_PROBLEM REQUIREMENTS_
Below are the entries. Set down exactly the line containing "Home (30, 181)" and each line after it.

[Stored records]
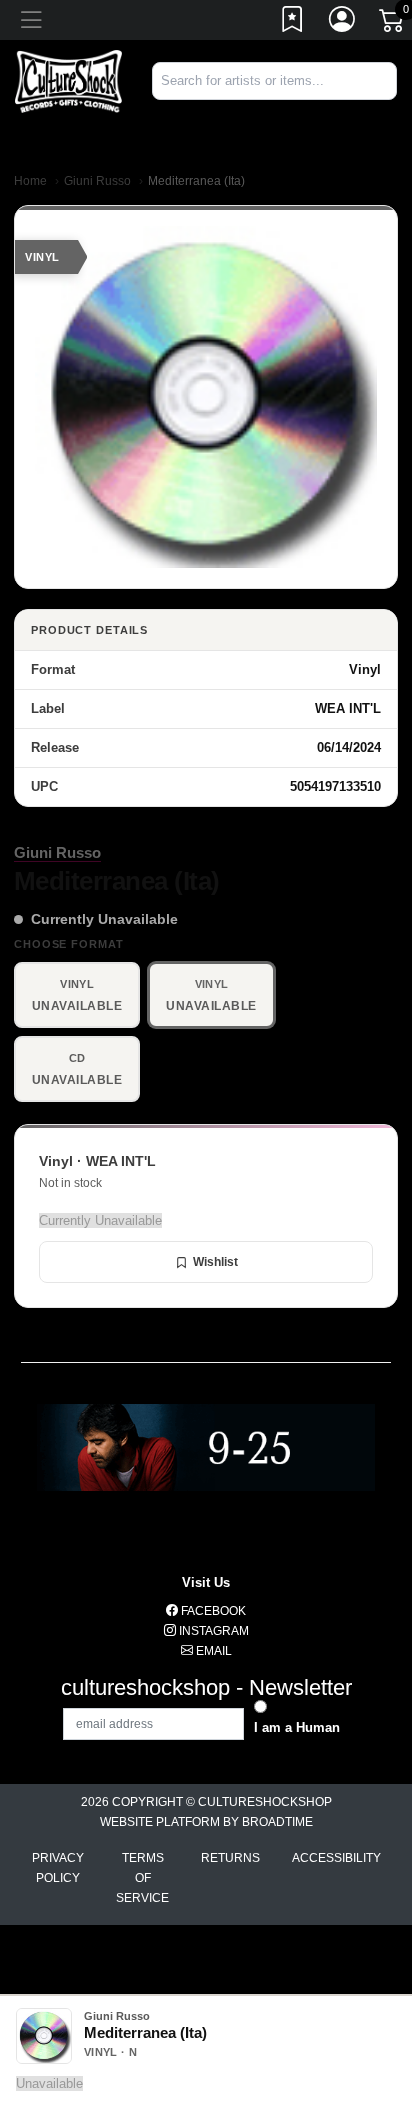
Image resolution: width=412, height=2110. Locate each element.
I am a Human (297, 1727)
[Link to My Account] (343, 23)
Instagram (212, 1631)
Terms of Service (142, 1878)
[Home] (68, 80)
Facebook (212, 1611)
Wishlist (215, 1262)
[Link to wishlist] (293, 23)
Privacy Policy (58, 1868)
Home (30, 181)
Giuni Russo (97, 181)
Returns (230, 1858)
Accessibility (336, 1858)
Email (212, 1651)
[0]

_REPLY_
Home (30, 181)
Giuni Russo (97, 181)
Returns (230, 1858)
Accessibility (336, 1858)
Email (212, 1651)
[0]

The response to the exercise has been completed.